======== 文字节选 ========
圖5 PC645樣品的MI(a)和MII(b)洗脫曲線

2.3.2 PC645的光譜測(cè)定 經(jīng)過兩次凝膠過濾層析純化后的六組樣品的吸收光譜(圖6(a))和熒光光譜(圖6(b))峰完全一致。與超速離心后上清液的吸收光譜比較,層析純化后得到的PC645樣品吸收光譜中280 nm處的峰值明顯降低,A645/A280>7,說明各組樣品已充分去除了無色雜蛋白。

圖6 凝膠過濾層析純化PC645樣品的光譜

2.3.3 PC645的純度鑒定 非變性聚丙烯酰胺凝膠電泳結(jié)果(圖7)表明,純化后各組PC645樣品經(jīng)考馬斯亮藍(lán)染色后只有一條帶,紫外光下也只呈現(xiàn)單一熒光帶,說明各組樣品中成分均一,無其他雜蛋白。

圖7 凝膠過濾層析純化PC645樣品的非變性電泳圖

2.3.4 SDS-PAGE亞基組成分析 各組PC645樣品經(jīng)SDS-PAGE電泳后(圖8)均呈現(xiàn)3條熒光帶,從下至上依次為10 kU的α亞基、15.9 kU的β2和17.9 kU的β1亞基。由于β亞基中含有2個(gè)PCB色基和1個(gè)DBV色基共3個(gè)色基,因此其熒光較強(qiáng),而α亞基中只含有一個(gè)MBV色基,熒光相對(duì)較弱。對(duì)比各組條帶的熒光強(qiáng)度顯示,六組樣品中α亞基的相對(duì)含量相差不大,說明在本實(shí)驗(yàn)設(shè)計(jì)的光照條件范圍內(nèi),對(duì)α亞基(包括α1和α2)的相對(duì)含量影響不明顯。六組樣品中均存在β1和β2亞基,但兩者的相對(duì)含量有所不同,0級(jí)時(shí),照光24 h的樣品中β2亞基含量比12 h更高;1級(jí)時(shí),照光12 h和24 h的樣品中β2亞基含量相近;而2級(jí)時(shí),照光24 h的樣品中β2亞基含量低于12 h。PC645樣品中β2亞基含量在0級(jí)和1級(jí)光照條件下隨光照時(shí)間的加長(zhǎng)而增加,但光照強(qiáng)度過高或光照時(shí)間過長(zhǎng)的光照周期(如2級(jí)24 h)對(duì)PC645樣品中β2亞基的積累不利。
======== 记录摘录 ========
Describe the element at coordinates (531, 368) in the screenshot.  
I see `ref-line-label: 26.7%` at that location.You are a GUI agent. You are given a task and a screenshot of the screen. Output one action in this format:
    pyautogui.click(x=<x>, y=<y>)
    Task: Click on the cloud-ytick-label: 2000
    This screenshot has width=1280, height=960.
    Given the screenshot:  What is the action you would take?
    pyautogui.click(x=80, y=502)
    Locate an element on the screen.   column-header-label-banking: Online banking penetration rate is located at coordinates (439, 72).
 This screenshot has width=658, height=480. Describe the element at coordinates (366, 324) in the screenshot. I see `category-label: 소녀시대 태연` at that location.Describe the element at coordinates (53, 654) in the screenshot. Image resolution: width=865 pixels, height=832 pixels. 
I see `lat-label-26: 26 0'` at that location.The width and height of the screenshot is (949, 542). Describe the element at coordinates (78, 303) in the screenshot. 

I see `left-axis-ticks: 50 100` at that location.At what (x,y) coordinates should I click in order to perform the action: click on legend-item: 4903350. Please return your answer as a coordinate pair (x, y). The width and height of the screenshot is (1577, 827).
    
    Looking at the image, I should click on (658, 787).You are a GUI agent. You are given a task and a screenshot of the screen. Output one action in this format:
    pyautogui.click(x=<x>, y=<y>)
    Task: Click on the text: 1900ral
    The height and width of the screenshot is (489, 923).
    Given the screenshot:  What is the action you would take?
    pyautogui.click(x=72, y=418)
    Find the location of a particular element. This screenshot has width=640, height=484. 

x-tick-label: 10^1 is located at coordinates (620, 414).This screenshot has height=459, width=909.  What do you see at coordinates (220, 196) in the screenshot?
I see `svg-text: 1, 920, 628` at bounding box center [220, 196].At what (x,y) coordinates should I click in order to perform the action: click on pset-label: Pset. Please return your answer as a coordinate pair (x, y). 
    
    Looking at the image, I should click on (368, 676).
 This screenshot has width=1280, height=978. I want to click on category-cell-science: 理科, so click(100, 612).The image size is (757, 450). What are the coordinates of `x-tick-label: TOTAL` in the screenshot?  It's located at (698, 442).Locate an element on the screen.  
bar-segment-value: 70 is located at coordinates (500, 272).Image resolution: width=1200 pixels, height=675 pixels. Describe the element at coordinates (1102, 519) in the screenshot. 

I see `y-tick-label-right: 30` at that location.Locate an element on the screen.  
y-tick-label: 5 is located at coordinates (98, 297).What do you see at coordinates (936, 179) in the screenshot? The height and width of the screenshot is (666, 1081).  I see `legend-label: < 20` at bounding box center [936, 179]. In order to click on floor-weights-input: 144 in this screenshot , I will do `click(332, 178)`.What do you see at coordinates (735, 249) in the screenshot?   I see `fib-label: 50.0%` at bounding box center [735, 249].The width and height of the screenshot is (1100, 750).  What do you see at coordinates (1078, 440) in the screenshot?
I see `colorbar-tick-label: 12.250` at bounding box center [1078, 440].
========
在 PC645 纯化与鉴定的节选文字中,各组样品经 SDS-PAGE 电泳后,从下至上的三条荧光带依次是什么?

**回答:**
依次为 10 kU 的α亚基、15.9 kU 的β2 亚基和 17.9 kU 的β1 亚基。